[Your assignment]:
Only the lines from the one containing "Open the 管理(F) menu" through the one containing "Toggle the legend icon in Graphic toolbar" should be printed, exactly as they appear below, with both ends included.

[Collected data entries]:

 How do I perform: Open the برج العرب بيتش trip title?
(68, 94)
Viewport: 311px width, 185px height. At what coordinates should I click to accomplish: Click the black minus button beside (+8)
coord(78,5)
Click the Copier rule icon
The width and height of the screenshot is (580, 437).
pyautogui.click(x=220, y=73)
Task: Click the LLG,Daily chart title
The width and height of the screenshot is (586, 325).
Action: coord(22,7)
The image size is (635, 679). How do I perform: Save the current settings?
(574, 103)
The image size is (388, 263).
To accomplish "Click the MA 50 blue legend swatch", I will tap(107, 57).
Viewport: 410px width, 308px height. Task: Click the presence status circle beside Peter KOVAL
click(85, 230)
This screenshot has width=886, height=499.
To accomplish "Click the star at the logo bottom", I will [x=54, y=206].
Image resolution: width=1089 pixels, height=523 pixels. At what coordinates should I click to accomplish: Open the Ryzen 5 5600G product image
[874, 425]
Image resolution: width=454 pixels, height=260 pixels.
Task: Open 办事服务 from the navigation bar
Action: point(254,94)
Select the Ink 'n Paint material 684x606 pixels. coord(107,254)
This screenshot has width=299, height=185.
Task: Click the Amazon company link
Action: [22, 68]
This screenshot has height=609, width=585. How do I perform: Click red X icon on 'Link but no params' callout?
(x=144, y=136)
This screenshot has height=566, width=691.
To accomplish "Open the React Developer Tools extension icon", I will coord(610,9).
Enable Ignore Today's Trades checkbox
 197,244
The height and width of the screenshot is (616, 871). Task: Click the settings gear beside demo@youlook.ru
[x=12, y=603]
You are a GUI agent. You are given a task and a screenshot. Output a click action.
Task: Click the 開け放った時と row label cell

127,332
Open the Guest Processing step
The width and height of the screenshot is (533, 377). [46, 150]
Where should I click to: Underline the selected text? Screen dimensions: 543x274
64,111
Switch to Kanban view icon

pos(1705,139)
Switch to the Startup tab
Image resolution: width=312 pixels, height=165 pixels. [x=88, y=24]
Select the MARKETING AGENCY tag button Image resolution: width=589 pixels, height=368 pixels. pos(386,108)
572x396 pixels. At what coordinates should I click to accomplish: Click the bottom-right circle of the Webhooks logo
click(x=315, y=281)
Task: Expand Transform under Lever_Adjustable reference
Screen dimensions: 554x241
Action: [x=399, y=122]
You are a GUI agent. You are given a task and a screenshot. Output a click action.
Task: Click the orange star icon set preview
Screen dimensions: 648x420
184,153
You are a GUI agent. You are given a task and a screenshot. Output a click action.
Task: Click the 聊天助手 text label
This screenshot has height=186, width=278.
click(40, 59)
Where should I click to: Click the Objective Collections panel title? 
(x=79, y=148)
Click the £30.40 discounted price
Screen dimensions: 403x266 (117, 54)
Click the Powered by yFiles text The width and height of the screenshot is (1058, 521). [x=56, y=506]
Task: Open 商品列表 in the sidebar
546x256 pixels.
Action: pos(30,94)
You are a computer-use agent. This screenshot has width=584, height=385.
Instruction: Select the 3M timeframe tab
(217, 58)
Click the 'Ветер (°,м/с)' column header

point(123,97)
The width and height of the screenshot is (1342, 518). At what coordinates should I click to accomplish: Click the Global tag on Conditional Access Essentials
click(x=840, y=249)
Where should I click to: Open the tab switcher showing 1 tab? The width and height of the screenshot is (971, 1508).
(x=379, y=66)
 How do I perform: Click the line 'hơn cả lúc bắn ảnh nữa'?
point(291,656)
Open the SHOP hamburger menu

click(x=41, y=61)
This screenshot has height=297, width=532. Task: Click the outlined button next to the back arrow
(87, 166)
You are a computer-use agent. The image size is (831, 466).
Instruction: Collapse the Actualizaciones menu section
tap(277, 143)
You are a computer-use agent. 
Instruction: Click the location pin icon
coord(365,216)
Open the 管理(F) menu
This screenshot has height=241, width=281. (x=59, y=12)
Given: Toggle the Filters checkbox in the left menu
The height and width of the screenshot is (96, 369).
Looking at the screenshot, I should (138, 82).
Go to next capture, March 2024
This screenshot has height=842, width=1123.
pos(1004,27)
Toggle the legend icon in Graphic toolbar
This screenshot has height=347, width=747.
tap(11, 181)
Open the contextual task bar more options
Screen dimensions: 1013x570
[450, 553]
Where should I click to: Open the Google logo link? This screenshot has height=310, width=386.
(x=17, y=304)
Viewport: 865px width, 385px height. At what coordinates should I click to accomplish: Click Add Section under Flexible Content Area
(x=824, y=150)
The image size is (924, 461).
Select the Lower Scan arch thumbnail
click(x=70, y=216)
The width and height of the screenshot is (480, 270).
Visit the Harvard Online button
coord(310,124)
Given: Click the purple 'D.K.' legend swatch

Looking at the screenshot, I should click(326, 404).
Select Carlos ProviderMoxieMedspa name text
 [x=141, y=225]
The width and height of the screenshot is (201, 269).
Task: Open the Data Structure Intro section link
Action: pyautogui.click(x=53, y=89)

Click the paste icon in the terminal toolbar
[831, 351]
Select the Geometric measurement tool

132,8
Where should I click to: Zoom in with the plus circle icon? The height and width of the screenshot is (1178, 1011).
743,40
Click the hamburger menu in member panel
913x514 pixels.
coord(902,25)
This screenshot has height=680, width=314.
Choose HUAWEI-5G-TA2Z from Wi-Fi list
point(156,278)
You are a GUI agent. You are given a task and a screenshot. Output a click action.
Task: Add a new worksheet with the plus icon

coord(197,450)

[Result below]:
Open the 管理(F) menu
This screenshot has height=241, width=281. (x=59, y=12)
Given: Toggle the Filters checkbox in the left menu
The height and width of the screenshot is (96, 369).
Looking at the screenshot, I should (138, 82).
Go to next capture, March 2024
This screenshot has height=842, width=1123.
pos(1004,27)
Toggle the legend icon in Graphic toolbar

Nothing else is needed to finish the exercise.